- [Given text]:

BEGIN

UniversalDependencies / UD_Czech-CAC

Data from the Czech Academic Corpus.

Geek Repo:Geek Repo

Github PK Tool:Github PK Tool

Summary

The UD_Czech-CAC treebank is based on the Czech Academic Corpus 2.0 (CAC; Český akademický korpus; ČAK), created at Charles University in Prague.

Introduction

CAC consists both of written data and transcripts of spoken language. Only the written part is included in this treebank as no syntactic annotation is available for the spoken data. Out of 650,000 total CAC tokens, 493,306 appear in the treebank.

The first version of CAC was created by a team from the Institute of the Czech Language, Czechoslovak Academy of Sciences, led by Marie Těšitelová, in 1971-1985; its original name was “Korpus věcného stylu”. It was reshaped and made compatible with the Prague Dependency Treebank between 2007 (CAC 1.0) and 2008 (CAC 2.0); these corpora are distributed by the Linguistic Data Consortium. The corpus has now been converted to Universal Dependencies and made freely available under the CreativeCommons license (see LICENSE.txt).

See the following websites for more information on CAC 2.0:

CAC contains mostly unabridged articles taken from a wide range of media. These articles include newspapers, magazines and other sources covering administration, journalism and scientific fields. These three genres can be distinguished by the sentence id: in

# sent_id = a-s20w-s55

the "s20w" part identifies the source document, where "w" means "written", "20" is the document id number and "s" means scientific (while "a20w" is the twentieth document from the administrative genre, and "n20w" from newspapers).

END

- [Provided data]:
BEGIN

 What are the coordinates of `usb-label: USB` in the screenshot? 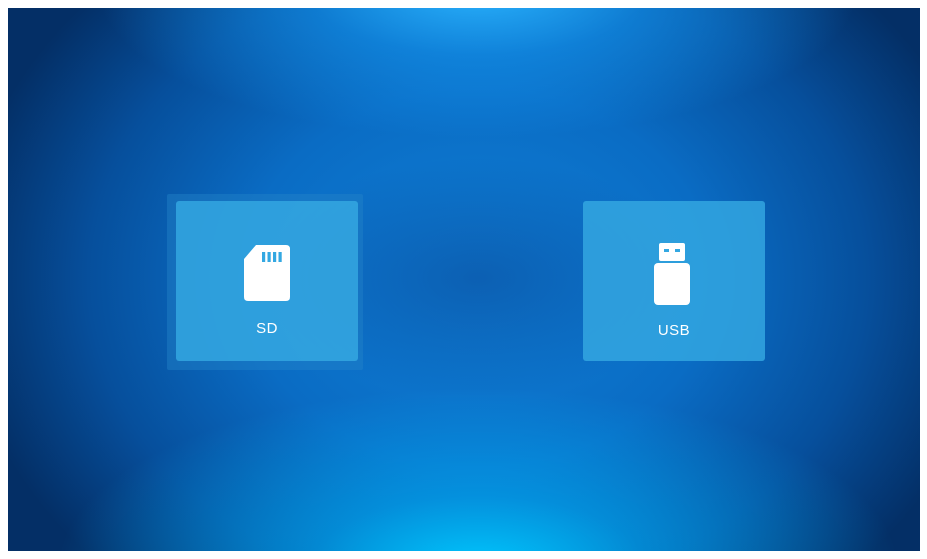 It's located at (674, 330).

END

- [Task set]:
1. According to the treebank description, how many of the CAC tokens appear in the treebank?
2. Carry on the UD_Czech-CAC treebank description from the end of its final sentence, about the sentence id.

- [Results]:
1. 493,306 of the 650,000 CAC tokens appear in the treebank.

2.
The texts are taken from the 1970s and 1980s and thus, the selection of texts is influenced by the political and cultural climate of this time period.

The original data in “Korpus věcného stylu” omits all punctuation symbols, numbers (only those expressed in digits; numeral words are preserved) and some measure units and symbols. The missing tokens were manually restored in CAC; however, for numbers and units, only a wildcard was inserted as the exact value and form cannot be guessed without access to the primary document.

Acknowledgments

We wish to thank all of the contributors to the original annotation effort, as well as the team responsible for the corpus' revival in 2008.

References

  • Barbora Vidová Hladká, Jan Hajič, Jiří Hana, Jaroslava Hlaváčová, Jiří Mírovský, Jan Votrubec: Průvodce Českým akademickým korpusem 1.0/ The Czech Academic Corpus 1.0 Guide. Karolinum, Praha, 2007. ISBN 978-80-246-1315-4.
  • Barbora Vidová Hladká, Jan Hajič, Jiří Hana, Jaroslava Hlaváčová, Jiří Mírovský, Jan Raab: The Czech Academic Corpus 2.0 Guide. In: The Prague Bulletin of Mathematical Linguistics, No. 89, Copyright © Univerzita Karlova, ISSN 0032-6585, pp. 41-96, Jun 2008. https://ufal.mff.cuni.cz/pbml/89/pbml89.pdf
  • Marie Těšitelová: K jazyku věcného stylu z hlediska kvantitativního (On the language of non-fiction style from the quantitative point of view). In: Slovo a slovesnost, vol. 44, no. 4, pp. 275-283, Praha, 1983. http://sas.ujc.cas.cz/archiv.php?art=2911

Changelog

  • 2024-05-15 v2.14
    • Improved distinction between adverbial predicates (with copula) and adverbial modifiers.
    • More restrictive use of orphans and empty nodes: Not in non-verbal coordinated sentences.
    • Fixed treatment of "by" in aux/cop chains.
    • Improved form and position of abstract predicates in gapping.
  • 2023-11-15 v2.13
    • Removed Style=Arch from all Czech UD treebanks.
    • Removed NumValue from all Czech UD treebanks.
    • Pseudo-existential "být" with oblique/adverbial modifiers changed to copula.
    • Fixed fixed expressions with gaps.
  • 2023-05-15 v2.12
    • Temporary fix of double subjects (second subject converted to dep). In the long run, the cause should be found and fixed upstream.
    • Added the enhanced relation subtype nsubj:xsubj.
  • 2022-05-15 v2.10
    • Added VerbForm=Part|Voice=Pass to long forms of passive participles.
    • Added VerbForm=Vnoun to verbal nouns.
    • The verb 'být' is now AUX in all contexts.
    • Merged PRON/DET 'sám', 'samý'.
  • 2021-05-15 v2.8
    • "§" is now SYM instead of NOUN.
    • Fixed recognition of clauses with passive participles (ADJ).
  • 2020-11-15 v2.7
    • Restored some prepositions and other missing words.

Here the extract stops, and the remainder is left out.